What you should do:
The entries should be restated word for word.

+++ Input records +++

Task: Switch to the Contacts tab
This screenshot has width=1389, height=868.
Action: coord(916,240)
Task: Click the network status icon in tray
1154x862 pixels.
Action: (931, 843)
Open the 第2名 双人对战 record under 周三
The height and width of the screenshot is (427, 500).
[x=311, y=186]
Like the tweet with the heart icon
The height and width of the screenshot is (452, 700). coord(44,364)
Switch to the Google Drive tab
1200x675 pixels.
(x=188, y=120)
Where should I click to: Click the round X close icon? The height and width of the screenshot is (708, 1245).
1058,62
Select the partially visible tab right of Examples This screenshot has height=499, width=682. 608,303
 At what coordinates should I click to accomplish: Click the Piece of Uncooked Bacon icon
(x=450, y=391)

+++

Answer to this task:
Task: Switch to the Contacts tab
This screenshot has width=1389, height=868.
Action: coord(916,240)
Task: Click the network status icon in tray
1154x862 pixels.
Action: (931, 843)
Open the 第2名 双人对战 record under 周三
The height and width of the screenshot is (427, 500).
[x=311, y=186]
Like the tweet with the heart icon
The height and width of the screenshot is (452, 700). coord(44,364)
Switch to the Google Drive tab
1200x675 pixels.
(x=188, y=120)
Where should I click to: Click the round X close icon? The height and width of the screenshot is (708, 1245).
1058,62
Select the partially visible tab right of Examples This screenshot has height=499, width=682. 608,303
 At what coordinates should I click to accomplish: Click the Piece of Uncooked Bacon icon
(x=450, y=391)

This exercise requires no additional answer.